結果は後のネット投票といっても、勿論観覧席もあり、最近注目されているアーティストは勿論、俳優や映画監督なんかもゲスト審査員としてステージを観る。
当日、リアルタイムで見たゲスト審査員とお客さんの投票ポイントは一般のネット投票ポイントよりも高い。

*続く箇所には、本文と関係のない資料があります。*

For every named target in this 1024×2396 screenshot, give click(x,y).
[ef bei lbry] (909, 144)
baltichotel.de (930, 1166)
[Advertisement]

当日その場にいる人達をどれだけ魅了できるかが大切だ。
本番は18時から。
現在の時刻は16時を少し回った所。
勿論、本番前にはリハーサルがあるわけで、新人である出演者からリハーサルを行う為、朝早くから現場に入っていた。
実際に演奏を行う音リハ。
ナナツボシは1番最初にリハーサルを終え、練習が出来るでもなく、唯ひたすら本番の時間になるのを待っていた。
「鷹城、どうにかなんねー?」
「どうにもならないよ。ナナツボシの秋はまだまだ駆け出しだからね」
「駆け出しどころか、はじめの1歩だよ」
「そうだった」
冗談を言って笑い合う暇がある位リラックスはしている。
と、舞台設営の最終チェックに勤しむスタッフ達をじっと見つめる蛍。
「蛍くん、緊張してる?」
鷹城が問いかける。
「うーん⋯ 緊張、じゃなくてワクワク?
舞台やステージが出来ていくのを見るの、好きなんだ。楽しい気持ちが増すって言うか、表に出ない人も一緒に作り上げているっていうのが分かるし、たくさんの人に支えられてるんだってわかるから」
「うちの期待の新人アーティストは緊張知らずか。心強いよ」
蛍の回答に鷹城はクスクスと笑った。
『この後ですが音リハが終わり次第、出演者全員でオープニングのリハーサルも行います。出演者はステージ袖入口集合でお願いします。繰り返します、出演者はステージ袖入口集合でお願いします⋯ 』
ステージ前にマイクを持って出てきたスタッフがこの後の予定のアナウンスを終えると、客席にいた出演者らしき数人毎の塊が動き出す。
「蛍、行こうか」
「うん」
席を立って2人して鷹城を見る。
「俺も雪弥と千尋、迎えに行ってくる。秋、任せて良い?」
「こっちは大丈夫だから気にすんな。じゃあ行ってくる」
「行ってきます」
片手を上げて見送る鷹城から蛍に視線を移す。
「本番の出演順ってリハ通り?」
「いや、演奏順はくじ引きのはずだよ。その段取りをこれからやるんだろう。
リハーサルは新人からなんだろうけど、本番は勿論最後の方にやった方が会場に与える印象は強いだろうね」
「流石、2度目」
「まぁな」
笑う蛍に緊張の色は見えなかった。
──緊張、じゃなくてワクワク。
心の底から出てきた言葉なんだろう。
その落ち着いた蛍の姿が、裏方ではないというほんの少しの緊張を取っ払っていった。
ステージ袖入口に移動すると出演アーティストが順番に並べられている所で、点呼をとるスタッフにアーティスト名を申告する。
「ナナツボシです」
「ナナツボシさんは最後でお願いします」
“な” であれば名前順でもなさそうだし、最後という事は応募順だろう。
所謂、特別枠になるだろうし、ユニット名決めるのに時間もギリギリまで貰ったしで申請が最後になった可能性が高い。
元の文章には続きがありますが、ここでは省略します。